The amino-terminal functions of the simian virus 40 large T antigen are required to overcome wild-type p53-mediated growth arrest of cells.

High levels of the p53 tumor suppressor protein can block progression through the cell cycle. A model system for the study of the mechanism of action of wild-type p53 is a cell line (T64-7B) derived from rat embryo fibroblasts transformed by activated ras and a temperature-sensitive murine p53 gene. At 37 to 39 degrees C, the murine p53 protein is in a mutant conformation and the cells actively divide, whereas at 32 degrees C, the protein has a wild-type conformation and the cells arrest in the G1 phase of the cell cycle.

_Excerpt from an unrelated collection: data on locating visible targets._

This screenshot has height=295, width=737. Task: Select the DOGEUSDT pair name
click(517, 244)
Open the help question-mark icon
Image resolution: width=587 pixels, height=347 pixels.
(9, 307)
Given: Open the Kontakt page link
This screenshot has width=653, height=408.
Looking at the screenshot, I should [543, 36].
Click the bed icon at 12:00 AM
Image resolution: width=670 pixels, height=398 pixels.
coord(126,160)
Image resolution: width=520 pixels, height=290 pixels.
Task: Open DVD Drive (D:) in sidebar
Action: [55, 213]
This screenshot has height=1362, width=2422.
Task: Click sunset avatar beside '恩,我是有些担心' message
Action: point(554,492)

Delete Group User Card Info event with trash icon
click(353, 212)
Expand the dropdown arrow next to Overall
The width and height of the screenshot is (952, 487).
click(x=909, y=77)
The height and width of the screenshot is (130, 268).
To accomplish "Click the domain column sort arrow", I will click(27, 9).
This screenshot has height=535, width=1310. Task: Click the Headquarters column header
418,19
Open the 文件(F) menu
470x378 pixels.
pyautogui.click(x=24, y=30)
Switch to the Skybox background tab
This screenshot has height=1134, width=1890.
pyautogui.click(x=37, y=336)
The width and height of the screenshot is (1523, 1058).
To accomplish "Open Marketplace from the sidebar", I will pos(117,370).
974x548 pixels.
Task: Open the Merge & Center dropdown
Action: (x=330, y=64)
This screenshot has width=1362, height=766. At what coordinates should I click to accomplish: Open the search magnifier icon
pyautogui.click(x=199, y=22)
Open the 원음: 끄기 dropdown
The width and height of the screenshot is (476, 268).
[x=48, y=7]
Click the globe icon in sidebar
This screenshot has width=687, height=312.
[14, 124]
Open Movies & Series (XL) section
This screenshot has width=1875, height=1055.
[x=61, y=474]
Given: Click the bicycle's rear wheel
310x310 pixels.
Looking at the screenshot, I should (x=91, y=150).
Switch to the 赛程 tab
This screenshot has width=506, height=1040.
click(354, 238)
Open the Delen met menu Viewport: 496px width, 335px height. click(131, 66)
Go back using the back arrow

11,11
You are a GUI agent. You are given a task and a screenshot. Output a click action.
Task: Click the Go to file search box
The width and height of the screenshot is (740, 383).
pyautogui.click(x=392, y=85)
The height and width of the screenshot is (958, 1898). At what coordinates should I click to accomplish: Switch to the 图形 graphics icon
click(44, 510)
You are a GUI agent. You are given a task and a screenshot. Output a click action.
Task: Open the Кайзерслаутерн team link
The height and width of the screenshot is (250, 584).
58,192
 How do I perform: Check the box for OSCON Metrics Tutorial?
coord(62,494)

Wild-type simian virus 40 large T antigen and a variety of T-antigen mutants were assayed for the ability to bypass the cell cycle block effected by the wild-type p53 protein to induce colony formation at 32 degrees C. The results indicate that two functions within the amino terminus of T antigen are essential to induce cell growth: (i) the ability to bind to the retinoblastoma protein, Rb, and (ii) the presence of a domain in the first exon that appears to interact with the cellular protein, p300. Thus, the cell cycle arrest triggered by wild-type p53 may be overcome by formation of a T-antigen complex with Rb, p300, or both that could then function to either remove p53-mediated negative growth regulatory signals or promote a positive cell growth signal. Surprisingly, T antigen-p53 complexes are not required to overcome the temperature-sensitive p53 block to the cell cycle in these cells. These data suggest that simian virus 40 T antigen associated with Rb, p300, or both proteins can communicate in a cell with the functions of the wild-type p53 protein.